I suppose it should be obvious that Emilie du Châtelet was unconventional, and this is the second thing I love about her. She defeated a young nobleman in a fencing match as a way of warding off his unwanted advances. She took lovers whenever it suited her. She home-schooled her son because she didn’t want him exposed to religious or scientific nonsense. She lived with Voltaire for fifteen years at her husband’s ancestral home at Cirey (he approved of the relationship), amassing a library rivaling any university’s, and setting up a state-of-the-art physics lab in one of the wings.
One feature of the Chateau de Cirey serves as probably the best symbol of Emilie’s irrepressible spirit and unconventionality. In the parlor of her apartment in the chateau, she arranged chairs and tables around a beautiful claw-footed bathtub, where she lounged in only a thin chemise rendered transparent by the water. Her guests sipped wine or coffee (the new rage) and nibbled on pastries while Emilie sloshed to her heart’s content. What a fantastic idea!
The third thing I love about Emile is her courage. She was one of the first women scientists to publish (although anonymously in her lifetime). She stood up to the greatest man of letters in France, her own lover, when she though he was wrong in his thinking about the nature of fire, heat, and light. She championed Newton over Descartes in the latter’s home country, to scientists who were not prepared to abandon a great French scientist for an English one, despite evidence of flaws in Descartes’ thinking.
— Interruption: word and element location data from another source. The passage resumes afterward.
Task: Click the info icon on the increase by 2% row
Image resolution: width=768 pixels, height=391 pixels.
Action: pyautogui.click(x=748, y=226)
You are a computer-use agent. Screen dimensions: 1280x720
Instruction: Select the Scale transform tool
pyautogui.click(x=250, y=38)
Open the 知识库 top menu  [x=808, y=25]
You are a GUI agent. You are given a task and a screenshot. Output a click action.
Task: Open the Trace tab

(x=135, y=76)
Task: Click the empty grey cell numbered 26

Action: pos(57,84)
I’m not sure Emilie would call her last love affair an act of courage, but I think it was. She fell madly in love with a dashing young soldier-poet and became pregnant at the unheard of age of forty-three. She could have ended the pregnancy, but that was not her way. She safely delivered the baby, a daughter, in September 1749, but died six days later of an embolism. It is that daughter’s search for information about her dead mother that drives the story of FINDING EMILIE.

Imagine Emilie today. Head of her own lab and member of every important academy of science, she is trotting off to Vegas for a meeting of top physicists, where, dripping with bling, she will party in the hot tub and gamble the night away. Emilie, I’m sorry you lived too soon.


  1. Brava for an intriguing post about a fascinating woman!

  2. Sorry to slide this in here off topic, but where's the Historical Fiction Challenge post for April? Did I miss it?

  3. I can't wait to to get my hands on Finding Emilie and reading more about Emilie du Châtelet. Great post!

  4. Thank you for this post. I have found your blog during researching Emilie du Châtelet for a project. I am pleased to have found your blog. Cheers.